So what to do? I put on a long record, ran out to my car, and retrieved one of my Queen albums. I returned to the booth, put my stories together, and went on the air. I read the news and ended the segment with the story that the voice of Queen, the great Freddie Mercury, had passed into history, and I played my own little tribute – the most recent U.S. single, the poignant “These Are the Days of Our Lives”, which when released as a single in the U.K. the following week with a reissue of the classic “Bohemian Rhapsody” would become # 1 on the charts. It was a sad day, but I was honored to have the opportunity to bring that music to my little corner of the world and, in a tiny way, to be a part of that history.

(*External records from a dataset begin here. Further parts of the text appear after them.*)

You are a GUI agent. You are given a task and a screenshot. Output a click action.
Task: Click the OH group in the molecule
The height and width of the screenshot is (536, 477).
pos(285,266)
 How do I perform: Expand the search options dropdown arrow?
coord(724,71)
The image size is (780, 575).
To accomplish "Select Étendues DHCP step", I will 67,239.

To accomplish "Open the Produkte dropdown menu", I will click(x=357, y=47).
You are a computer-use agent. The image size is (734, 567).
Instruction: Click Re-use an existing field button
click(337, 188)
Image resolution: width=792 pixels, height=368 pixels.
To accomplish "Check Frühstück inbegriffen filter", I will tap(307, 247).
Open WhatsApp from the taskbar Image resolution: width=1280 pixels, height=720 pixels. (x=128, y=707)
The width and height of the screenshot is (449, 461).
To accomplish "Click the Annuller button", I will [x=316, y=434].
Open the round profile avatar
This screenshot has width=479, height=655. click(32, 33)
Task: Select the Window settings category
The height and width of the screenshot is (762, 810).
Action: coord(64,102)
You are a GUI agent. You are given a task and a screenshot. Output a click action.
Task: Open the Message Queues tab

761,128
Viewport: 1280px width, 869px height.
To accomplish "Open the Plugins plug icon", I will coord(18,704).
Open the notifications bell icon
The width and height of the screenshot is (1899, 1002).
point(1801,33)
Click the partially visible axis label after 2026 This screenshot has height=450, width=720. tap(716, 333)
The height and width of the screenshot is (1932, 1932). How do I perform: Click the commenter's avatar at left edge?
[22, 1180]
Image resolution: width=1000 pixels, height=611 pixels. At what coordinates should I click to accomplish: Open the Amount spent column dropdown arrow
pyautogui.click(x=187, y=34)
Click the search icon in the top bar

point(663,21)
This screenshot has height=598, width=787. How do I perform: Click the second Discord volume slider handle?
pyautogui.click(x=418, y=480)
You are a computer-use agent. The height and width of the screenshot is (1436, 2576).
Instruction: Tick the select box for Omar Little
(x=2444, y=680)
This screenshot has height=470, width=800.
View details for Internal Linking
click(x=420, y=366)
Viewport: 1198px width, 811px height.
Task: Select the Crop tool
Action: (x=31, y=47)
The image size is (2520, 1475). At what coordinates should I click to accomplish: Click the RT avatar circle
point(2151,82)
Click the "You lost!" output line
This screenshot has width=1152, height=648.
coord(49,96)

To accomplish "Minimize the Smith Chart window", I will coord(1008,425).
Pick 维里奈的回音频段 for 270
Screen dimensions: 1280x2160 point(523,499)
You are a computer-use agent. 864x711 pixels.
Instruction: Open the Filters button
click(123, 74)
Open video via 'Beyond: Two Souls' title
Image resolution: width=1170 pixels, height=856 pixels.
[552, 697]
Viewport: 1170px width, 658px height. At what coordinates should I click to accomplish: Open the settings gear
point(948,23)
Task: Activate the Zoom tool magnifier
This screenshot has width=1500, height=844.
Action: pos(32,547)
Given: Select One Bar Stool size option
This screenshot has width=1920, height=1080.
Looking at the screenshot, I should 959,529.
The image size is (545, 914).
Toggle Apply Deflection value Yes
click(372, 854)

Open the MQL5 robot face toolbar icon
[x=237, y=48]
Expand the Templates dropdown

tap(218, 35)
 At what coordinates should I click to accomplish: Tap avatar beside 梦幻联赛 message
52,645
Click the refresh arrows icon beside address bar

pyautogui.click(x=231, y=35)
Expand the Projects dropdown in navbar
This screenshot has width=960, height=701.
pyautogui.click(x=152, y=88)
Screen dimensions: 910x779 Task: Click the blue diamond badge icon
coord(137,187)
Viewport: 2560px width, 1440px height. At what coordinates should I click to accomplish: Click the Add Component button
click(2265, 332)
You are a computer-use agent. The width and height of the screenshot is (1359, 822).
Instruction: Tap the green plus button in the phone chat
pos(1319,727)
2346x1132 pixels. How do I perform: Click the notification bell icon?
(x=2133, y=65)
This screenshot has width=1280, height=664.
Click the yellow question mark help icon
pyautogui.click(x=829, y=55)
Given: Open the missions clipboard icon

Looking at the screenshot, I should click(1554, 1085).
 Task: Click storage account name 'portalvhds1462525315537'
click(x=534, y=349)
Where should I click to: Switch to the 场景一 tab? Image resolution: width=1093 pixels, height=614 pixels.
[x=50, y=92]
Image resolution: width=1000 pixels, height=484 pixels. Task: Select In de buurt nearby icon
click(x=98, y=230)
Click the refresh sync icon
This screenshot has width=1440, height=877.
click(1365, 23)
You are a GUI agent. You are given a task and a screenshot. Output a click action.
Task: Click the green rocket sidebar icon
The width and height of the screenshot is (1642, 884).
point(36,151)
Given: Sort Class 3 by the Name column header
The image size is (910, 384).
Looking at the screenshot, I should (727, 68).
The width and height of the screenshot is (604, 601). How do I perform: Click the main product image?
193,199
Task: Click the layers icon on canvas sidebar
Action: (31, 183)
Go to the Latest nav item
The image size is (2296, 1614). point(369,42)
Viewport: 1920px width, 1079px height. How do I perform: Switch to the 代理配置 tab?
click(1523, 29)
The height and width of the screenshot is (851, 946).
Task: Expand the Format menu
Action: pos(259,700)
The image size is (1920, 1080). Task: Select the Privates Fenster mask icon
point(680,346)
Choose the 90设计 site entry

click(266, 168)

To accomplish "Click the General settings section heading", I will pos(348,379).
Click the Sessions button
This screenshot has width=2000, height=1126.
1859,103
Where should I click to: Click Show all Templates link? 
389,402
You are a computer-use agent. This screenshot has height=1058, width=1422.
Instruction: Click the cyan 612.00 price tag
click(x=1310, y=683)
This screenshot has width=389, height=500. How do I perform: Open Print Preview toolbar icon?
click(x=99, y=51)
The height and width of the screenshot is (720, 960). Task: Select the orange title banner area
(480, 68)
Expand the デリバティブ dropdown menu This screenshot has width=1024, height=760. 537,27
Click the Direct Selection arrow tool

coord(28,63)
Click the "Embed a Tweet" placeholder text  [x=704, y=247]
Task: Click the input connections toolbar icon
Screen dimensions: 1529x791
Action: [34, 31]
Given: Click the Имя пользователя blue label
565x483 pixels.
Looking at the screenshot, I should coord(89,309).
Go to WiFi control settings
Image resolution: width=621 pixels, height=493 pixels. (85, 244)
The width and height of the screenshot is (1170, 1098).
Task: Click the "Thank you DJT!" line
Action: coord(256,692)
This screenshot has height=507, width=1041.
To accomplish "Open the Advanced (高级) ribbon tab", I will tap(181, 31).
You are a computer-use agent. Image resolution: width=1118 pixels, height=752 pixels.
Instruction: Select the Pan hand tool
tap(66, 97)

And what of Queen? Instead of fading away, the band’s reputation and legend has grown and grown. “Bohemian Rhapsody” blew up the U.S. charts in the spring of 1992 (with some help from its memorable inclusion in the movie “Wayne’s World”). Queen released a posthumous album in 1995 that was a worldwide success. A jukebox musical based on their songs called “We Will Rock You” has played successfully all over the world. The surviving members of the band have had massively successful tours around the world with vocalists Paul Rodgers and later Adam Lambert filling in for – but never taking the place of – Freddie Mercury. And as I type, a feature film biopic of the band’s story – appropriately titled “Bohemian Rhapsody” – has made over $400 million worldwide and is still selling tickets and entertaining audiences.
As Queen has taught us – the show must go on, and I’m happy to have gone right along with it. On with the show!